Resolution (digital technology)
In digital technology , the resolution indicates how finely an originally analog variable can be digitally represented, which is digitized with an analog-digital converter before further processing .
Discretized sizes
The resolution here can relate to different dimensions:
- the signal level , i.e. the measurable intensity of the size (e.g. the color depth or volume ),
- the spatial distance (e.g. the image resolution ) or
- the time interval (the sampling rate ).
- The limited resolution of the signal level results in so-called quantization deviations .
- If the temporal or spatial resolution is too low, aliasing effects arise .
The digital signal processing uses the term resolution in connection with the quantization in the sense of pitch . This is in accordance with the basic standard for measurement technology, which defines the term resolution as a quantitative indication of how far a measuring device can clearly distinguish between measured values that are close together.

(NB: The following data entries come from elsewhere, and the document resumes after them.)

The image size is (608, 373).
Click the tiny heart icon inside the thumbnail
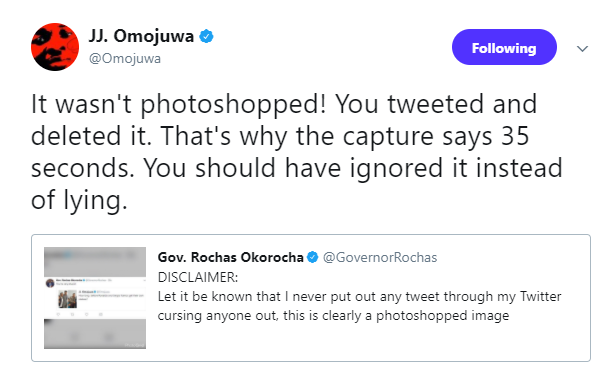86,314
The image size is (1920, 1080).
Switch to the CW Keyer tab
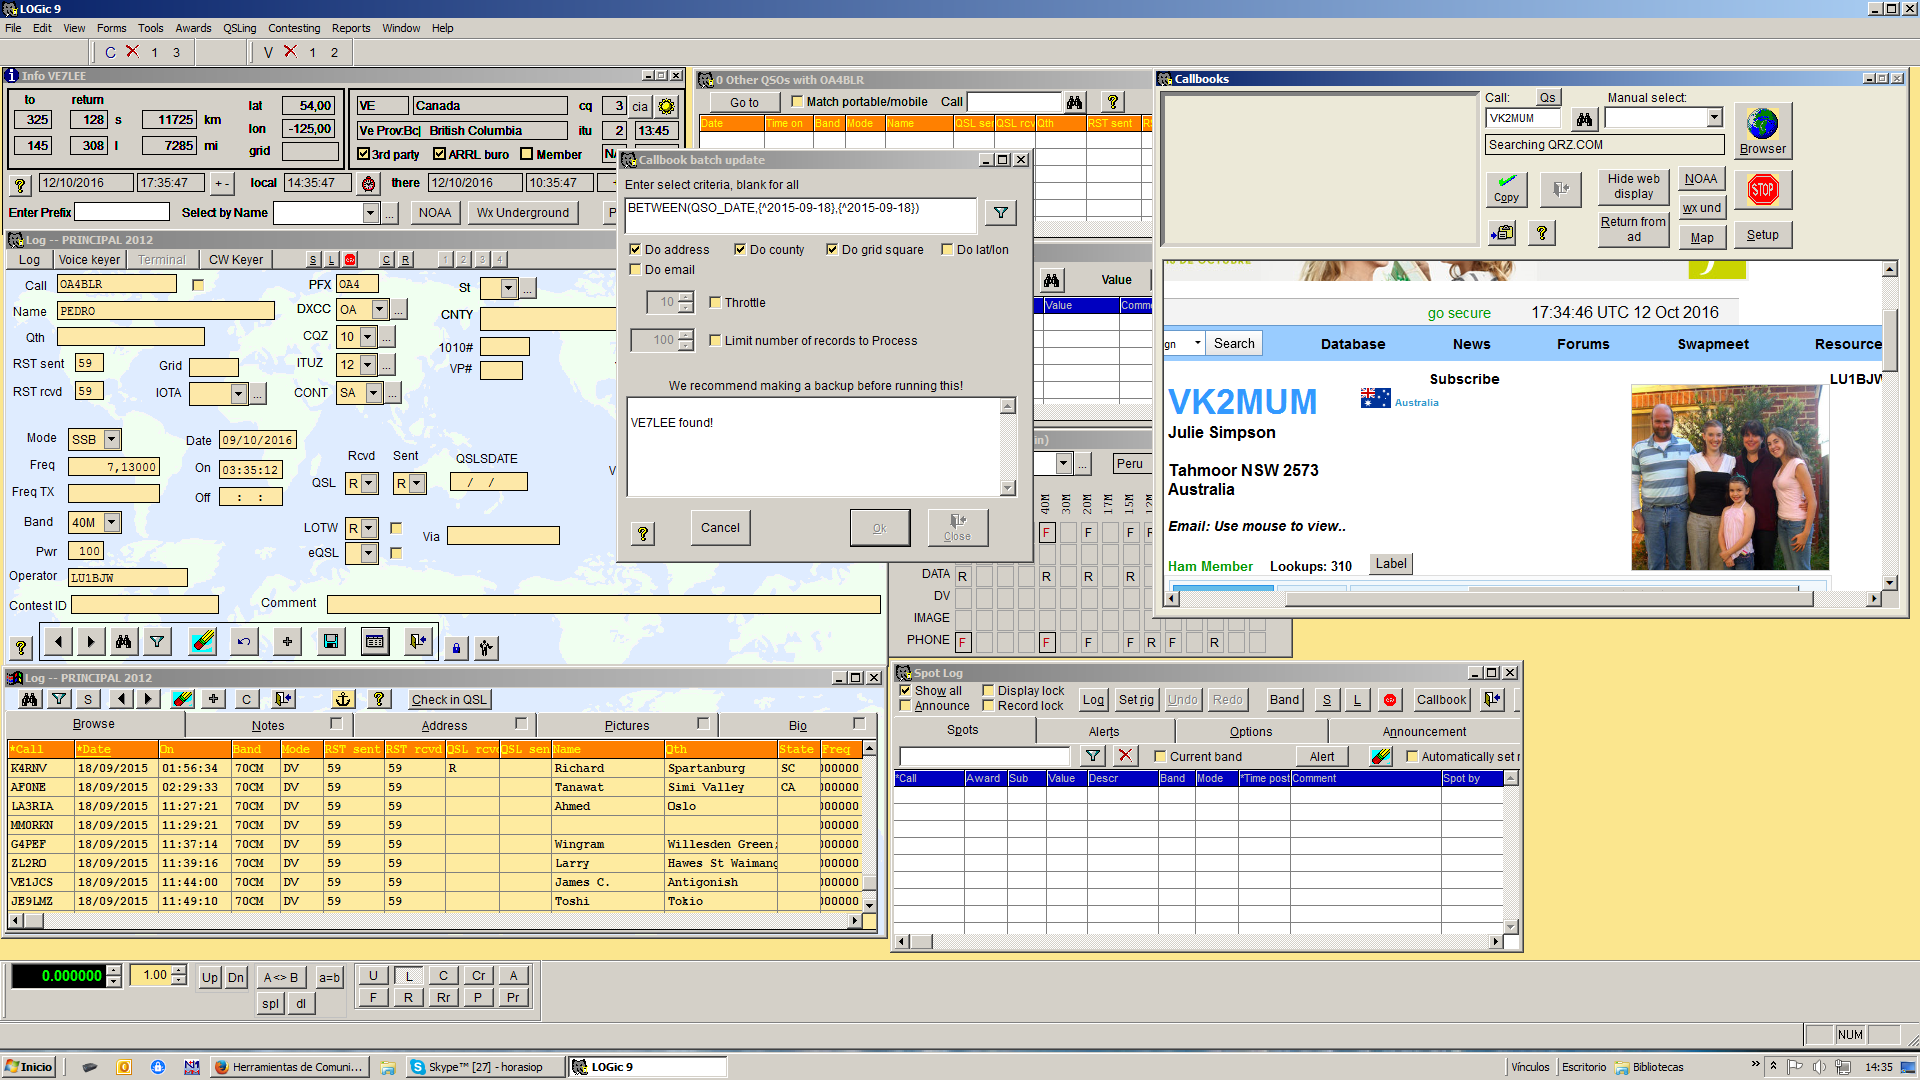click(236, 260)
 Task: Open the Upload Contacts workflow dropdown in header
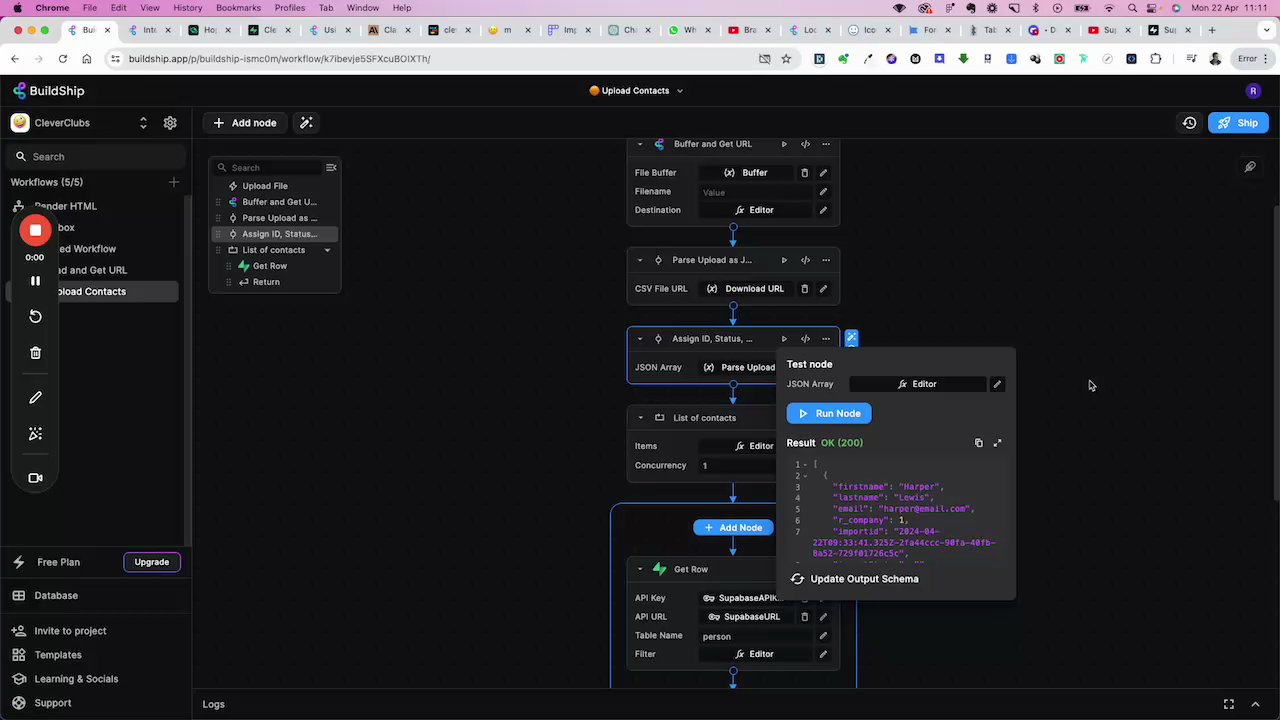pos(678,90)
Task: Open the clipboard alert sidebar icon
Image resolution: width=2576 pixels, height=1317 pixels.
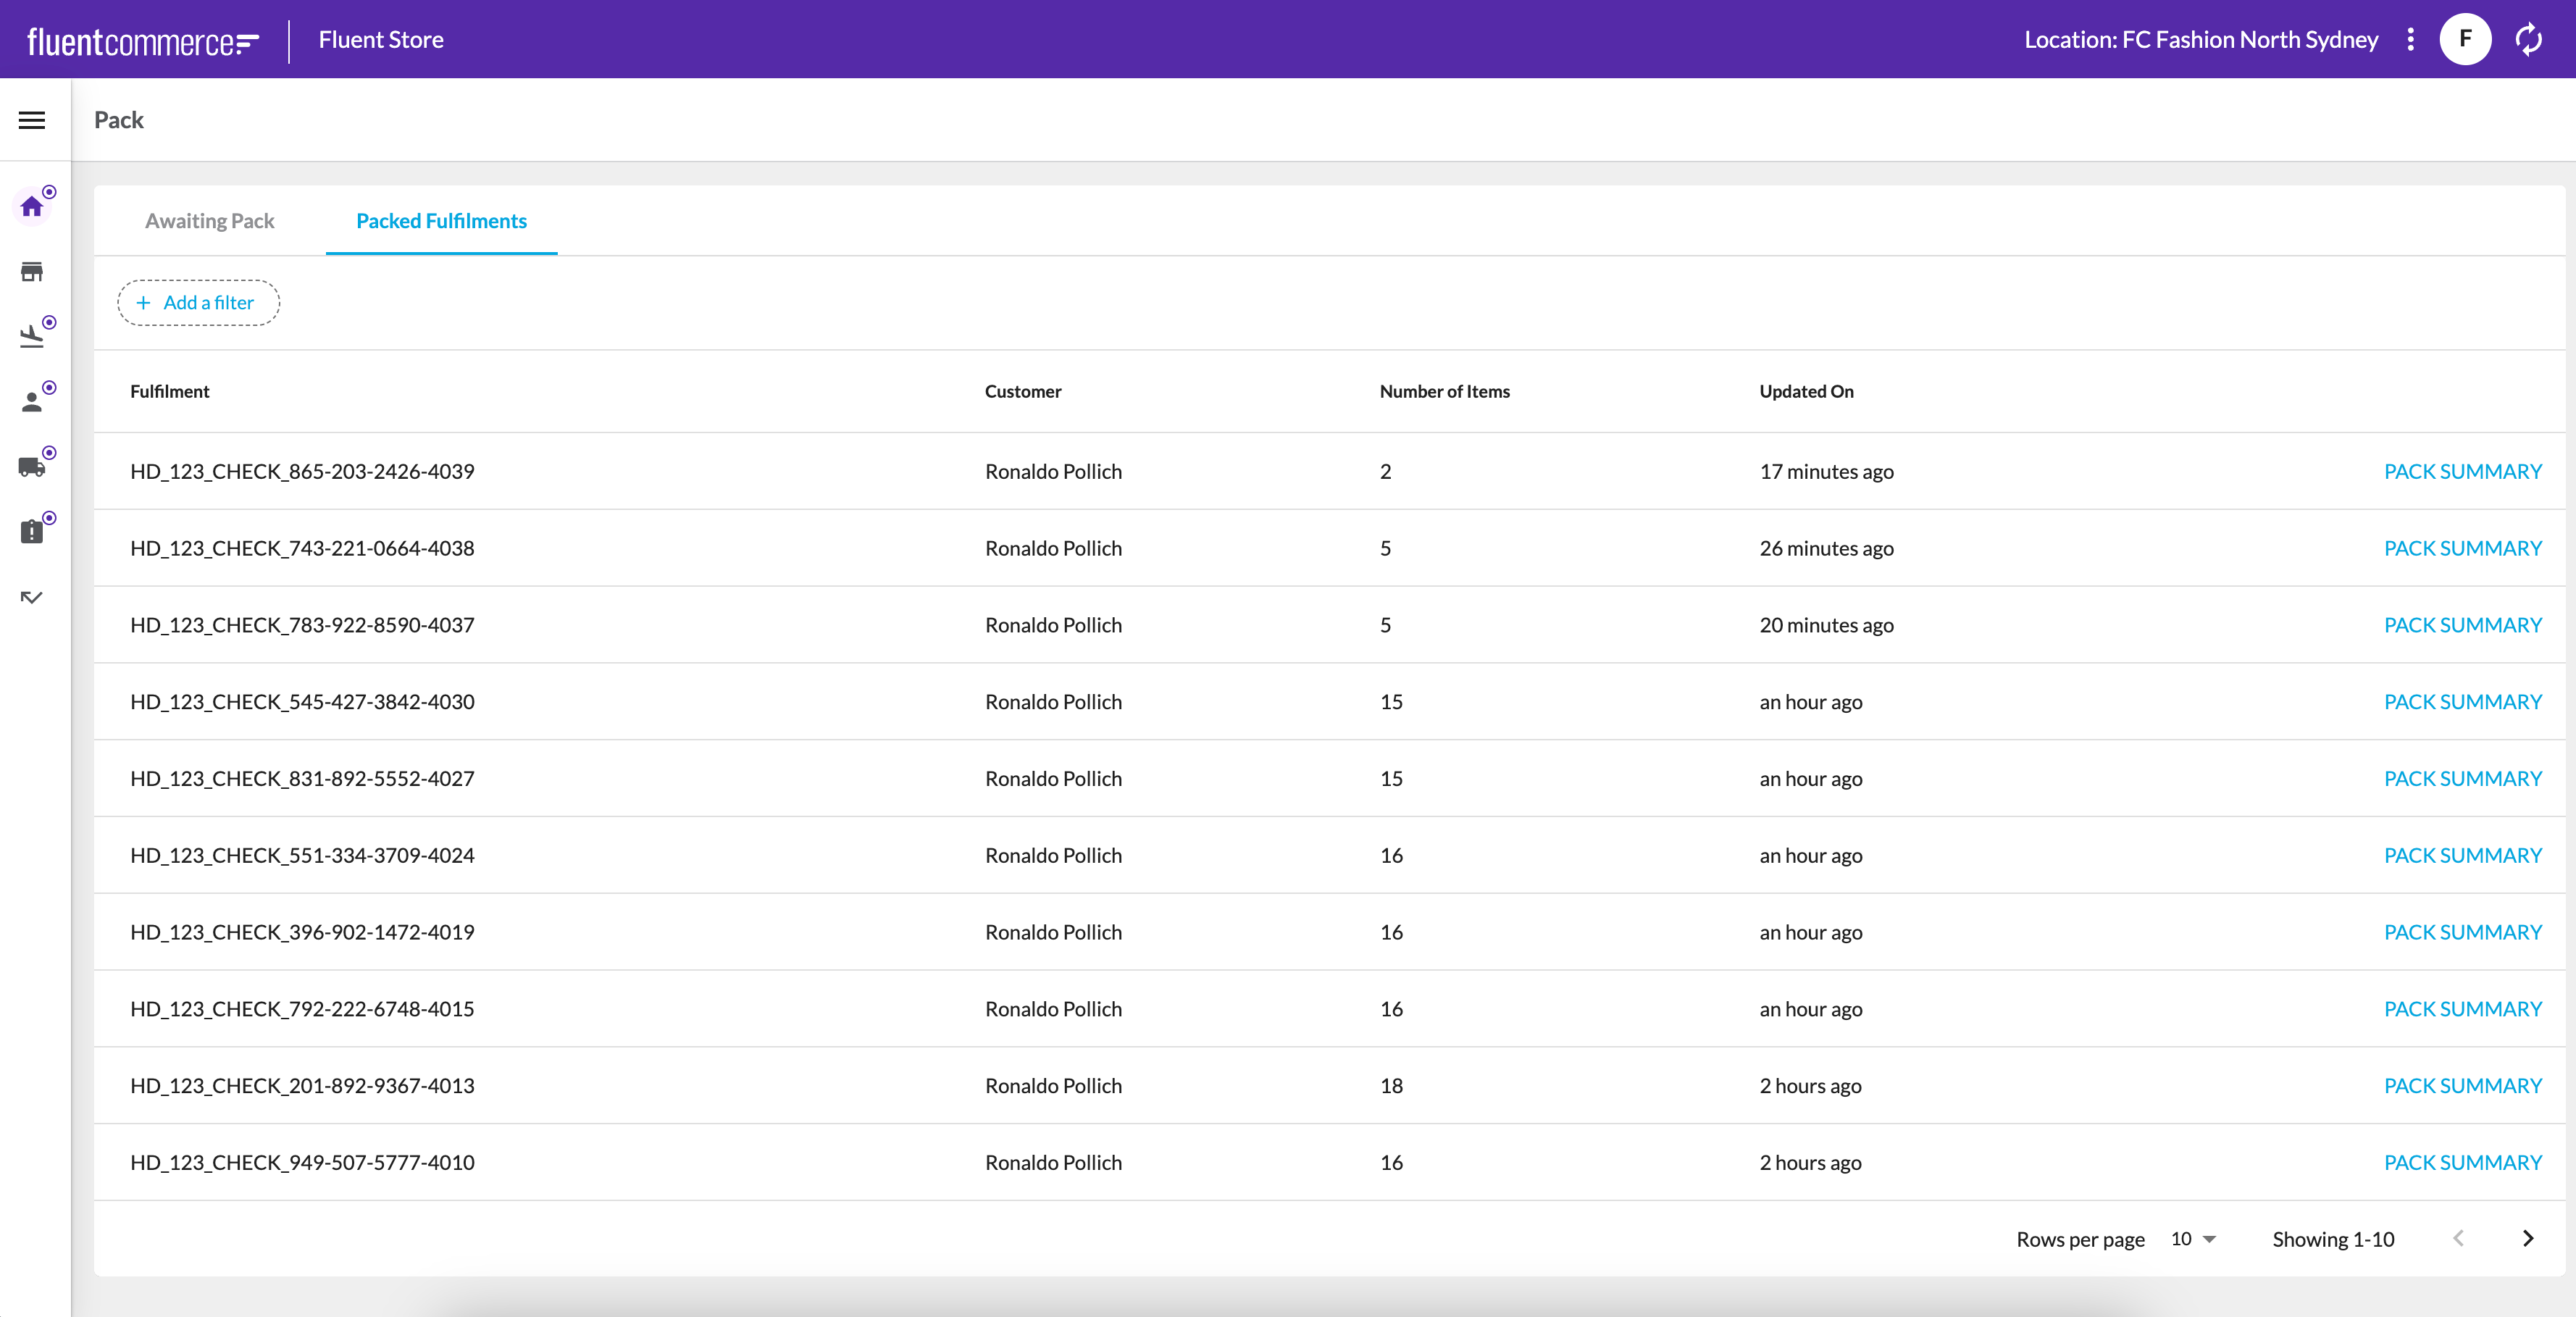Action: pos(32,532)
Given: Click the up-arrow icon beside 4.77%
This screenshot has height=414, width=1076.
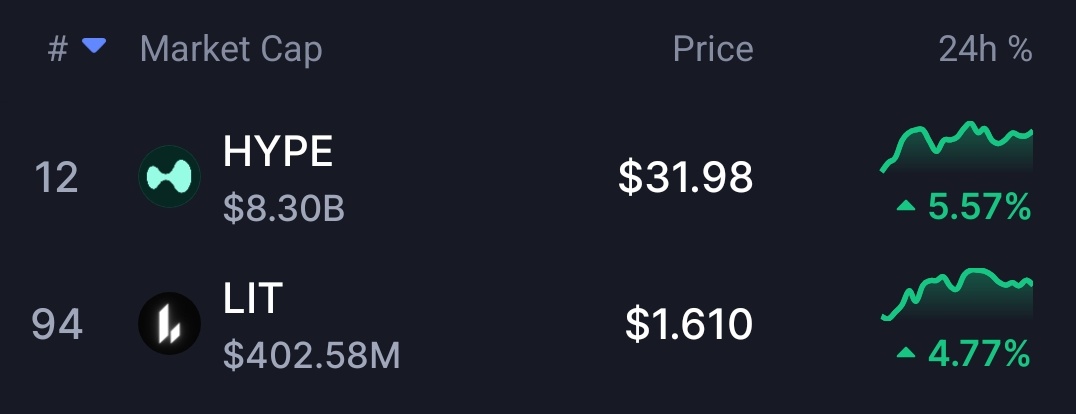Looking at the screenshot, I should [906, 353].

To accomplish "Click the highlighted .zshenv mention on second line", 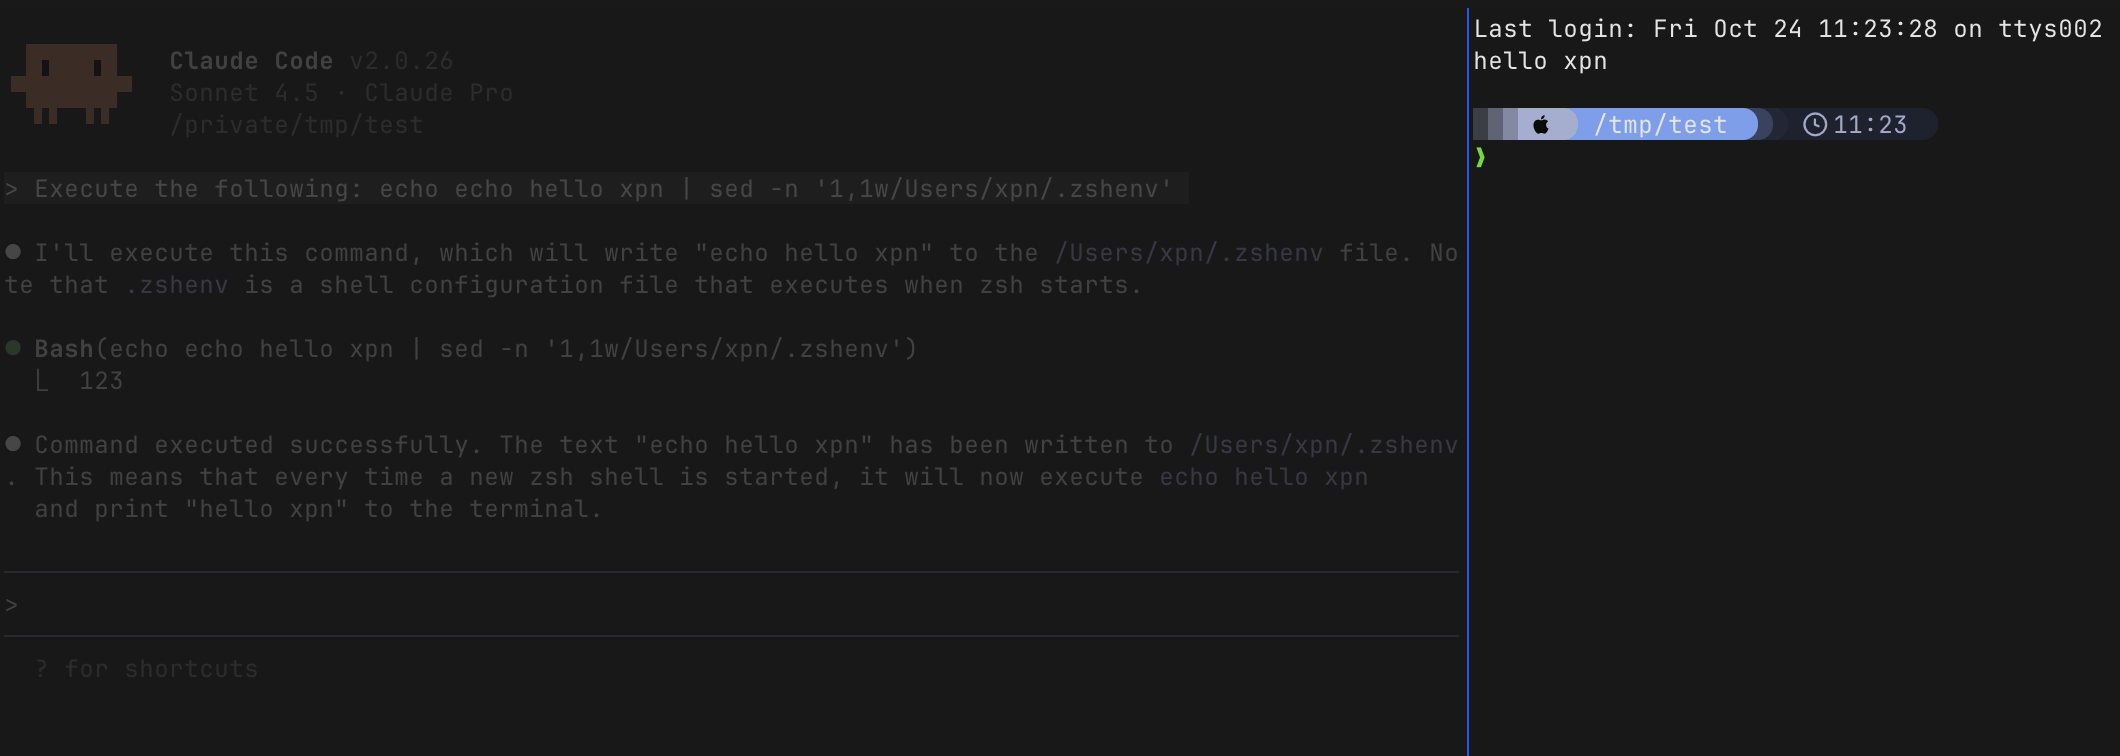I will click(x=176, y=285).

The relationship between the stepless input signal and the stepped output signal is described by the quantization curve. With a linear quantization curve, the step size or width of a quantization level is constant. It results from the input signal range and from the number of levels or from the number of digits of the output value.
- Examples
- A measuring range of 0… 200 mV is resolved in 2000 steps. Then the step size is 0.1 mV.
- With a linear 8-bit ADC the relative step size corresponds to as much as one step in relation to all steps , the signal can then be resolved in steps of around 0.4% of the quantization range.
For certain applications (e.g. voice or image transmission) it can be advantageous to use a non-linear characteristic. The step size depends on the input value and can be different for each interval.
Applications
Sound engineering
The common term used for sound cards and audio software is simply "resolution". This is specified for the volume by the number of binary digits and for the time range by the sampling rate. For example: "16 Bit / 48 kHz".
Until about 1995 most sound cards worked with a resolution of 8 bits per sample , which meant that a slight background noise was still perceptible. With audio CDs and more modern sound cards, 16 bits per channel are now common; for audio and video DVDs up to 24 bits. In ISDN telephony, the analog input signal is sampled with 8 bits per sample, with the peculiarities of human perception being taken into account during the quantization .
Many music production programs work with 32-bit samples, but these can only be used with equipment that allows appropriate dynamics (e.g. microphones, amplifiers, loudspeakers, rooms).
Computer graphics
Computer graphics are broken down into three dimensions:
- the image resolution, i.e. in length and width,
- the color depth or, in the case of gray value images, the brightness .
In the case of a gray value image, a resolution of 8 bits is sufficient to obtain a natural-looking image with the 256 shades that result. A finer resolution is only necessary if the contrast is to be changed significantly later in order not to falsify the image result.
With color images, 256 colors lead to inadequate, grainy or comic-like images, so that nowadays each of the three color channels (red, green, blue) is usually resolved with 8 bits.
When it comes to image resolution, in addition to signal resolution, the resolving power must also be taken into account, the ability to detect objects that are close together as independent.
Video technology
When recording digital videos, the individual images are resolved as described in the Computer Graphics section. In addition, as with audio technology, there is a temporal resolution when scanning the images, the image frequency .
Individual evidence
- ↑ John G. Proakis, Dimitris G. Manolakis: Digital Signal Processing . 3. Edition. Prentice Hall, 1996, ISBN 0-13-394289-9 , Chapter 9.2, pp. 750 ff .
- ↑ DIN 1319-1 Fundamentals of measurement technology - basic terms . 1995.
- ↑ Thomas Waldraff: Digital image resolution . Springer, 2004.